We are a nation of refugees

founders

The debate over how — or whether — to welcome refugees to our land is continuing at full throttle.

It is dismaying to hear talk fromĀ presidential candidates that we should slam the door shut on Syrians — or Muslims — out of fear that some of them might be terrorists intent on harming Americans.

President Obama has declared several times, “That’s not who we are.”

Well, who are we?

By my reckoning, we are a nation founded and built by refugees.

You’ve learned about these individuals. They sailed to the New World to flee religious and political oppression. They came here in search of a new life. They encountered the indigenous population here and were met with mixed feelings by their new “hosts.”

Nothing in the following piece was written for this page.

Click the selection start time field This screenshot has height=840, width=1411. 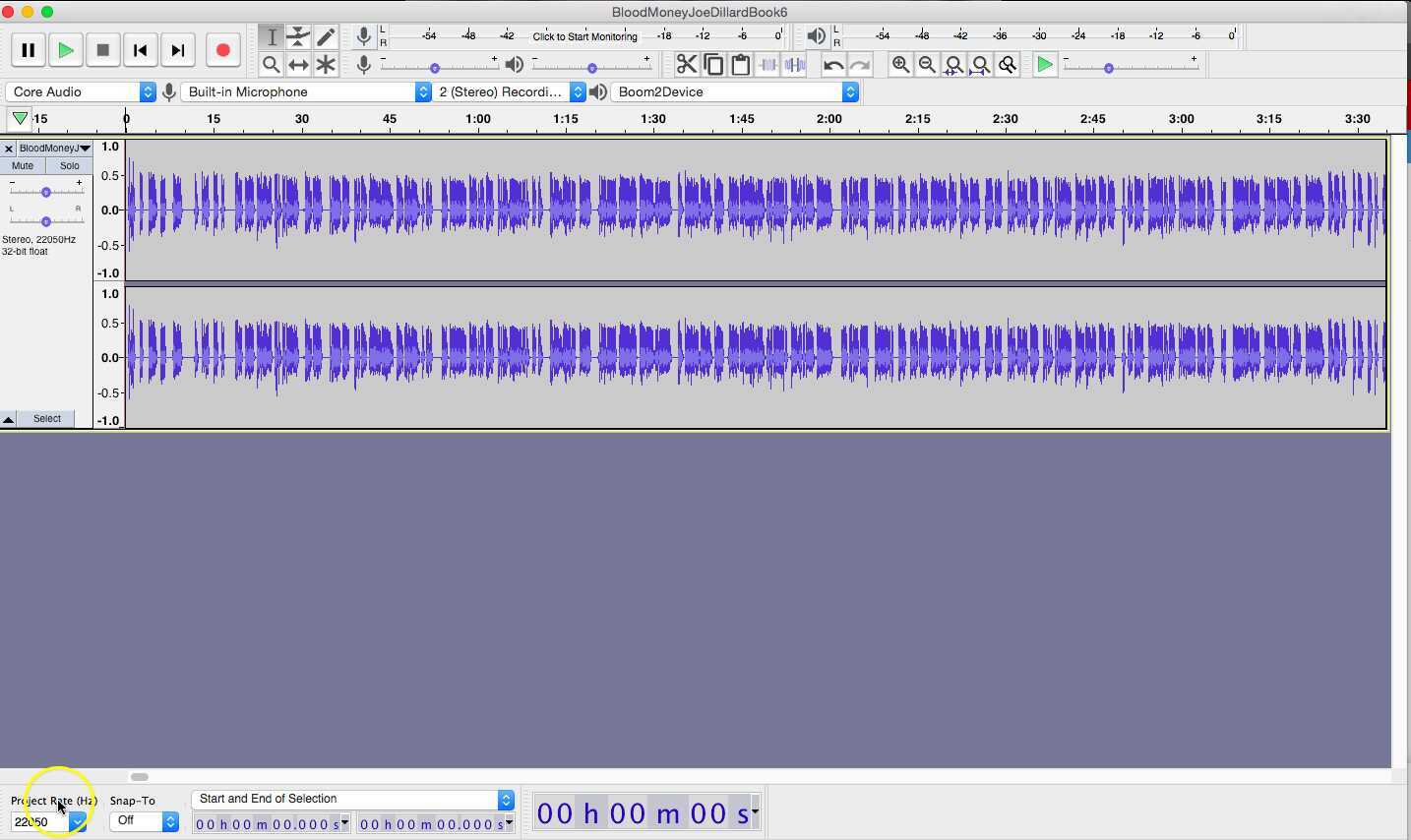pos(266,824)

The refugees persevered throughout most of the 17th century and into the 18th century. They rebelled eventually against the empire from which they had fled. They launched a revolution. The fighting ended in 1781 and a nation was created.

Those refugees then crafted a government built on a document that specified certain things. One of them would be that they would apply no religious test for those seeking political office.

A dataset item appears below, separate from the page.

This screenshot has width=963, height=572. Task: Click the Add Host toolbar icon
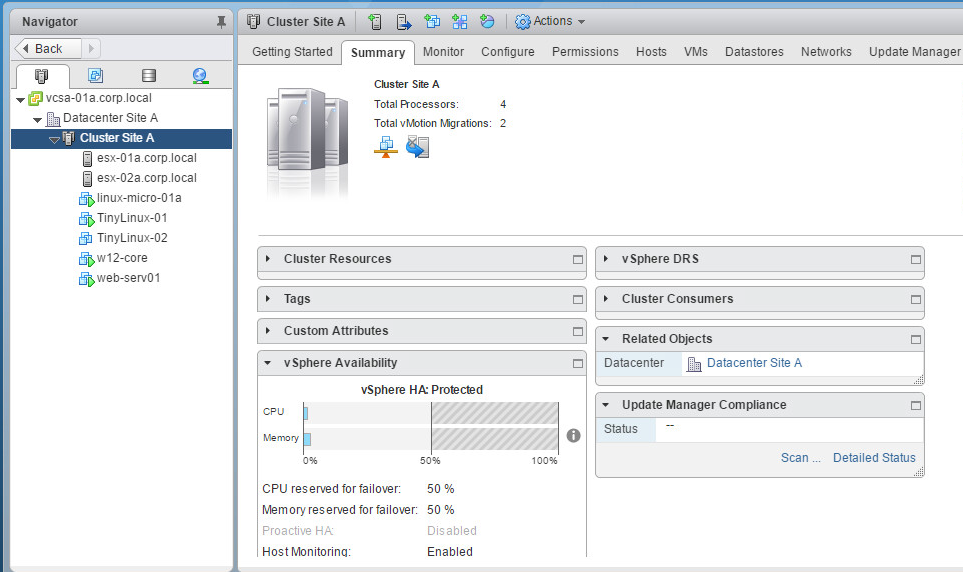pos(375,21)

However, some politicians today actually have said in the current climate that people of a certain religion are not “qualified” to seek public office. That’s not who we are, either.

Do we intend to live in fear? Are we doing to forsake the very principles on which those first refugees founded this great nation?

How about we take a break, look inward at just who we are as a people — as a nation?

How might those first refugees think of what has happened to their descendants and their reaction to world events?